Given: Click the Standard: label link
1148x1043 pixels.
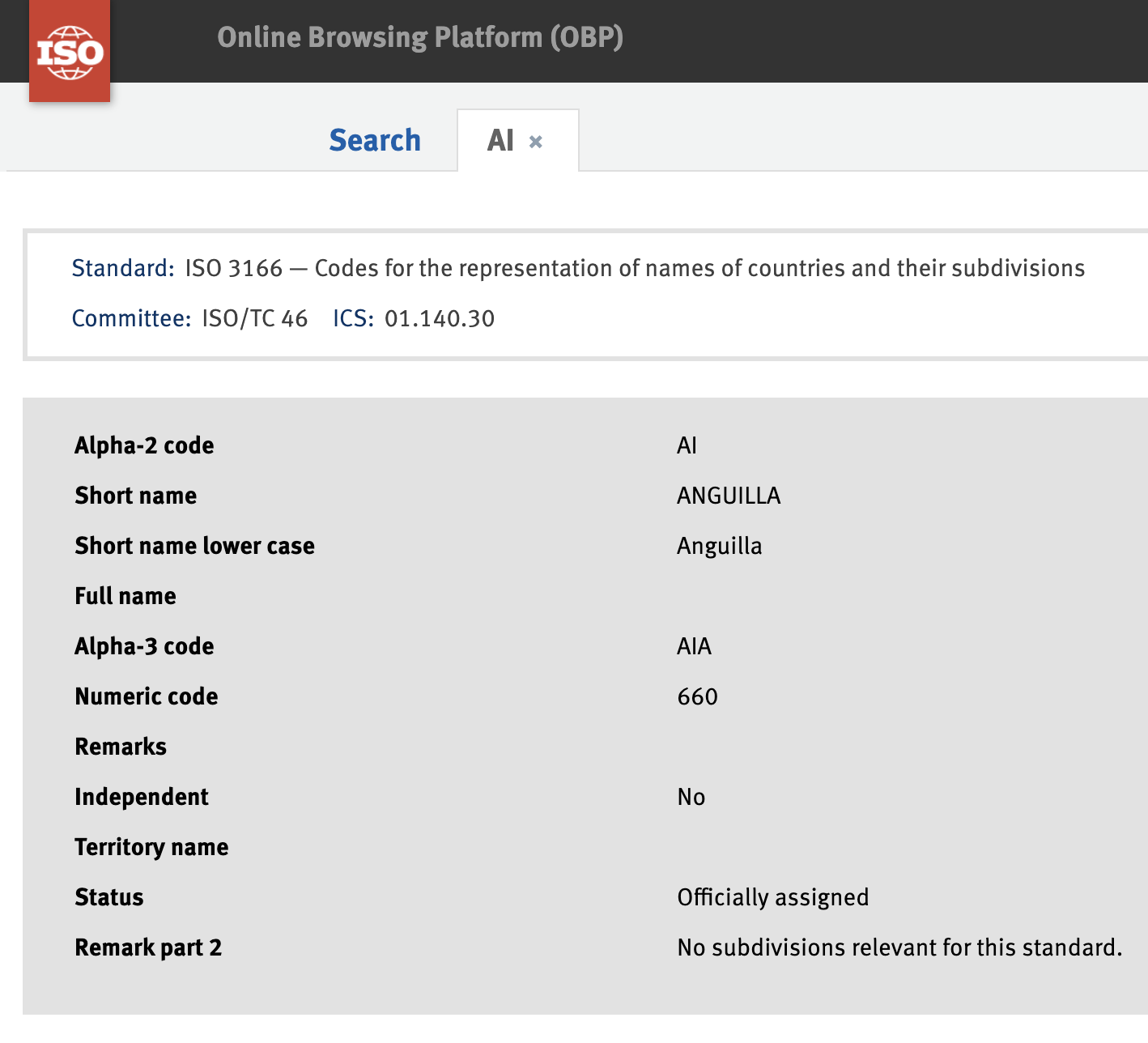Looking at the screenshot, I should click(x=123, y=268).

****************

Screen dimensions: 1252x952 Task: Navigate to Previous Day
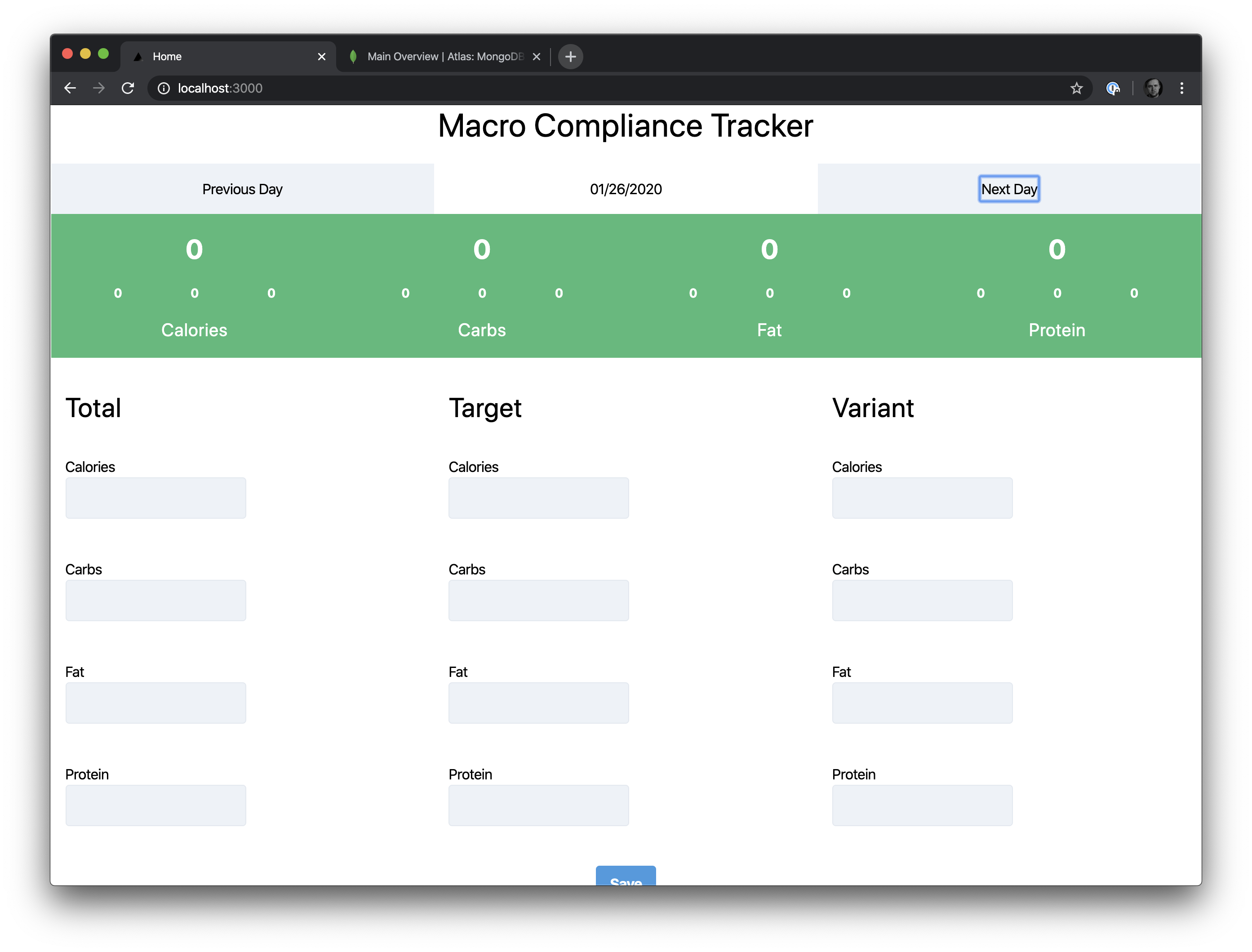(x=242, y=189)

****************

The problem >> Format as a Markdown table the part of the material that opens with the line containing "Given: Click the Standard: label link" and closes with the line containing "Looking at the", with the columns Row and Line Text, omitting blank lines. Leave the pictures out of the table.

Full answer >>
| Row | Line Text |
|---|---|
| 1 | Given: Click the Standard: label link |
| 2 | 1148x1043 pixels. |
| 3 | Looking at the screenshot, I should click(x=123, y=268). |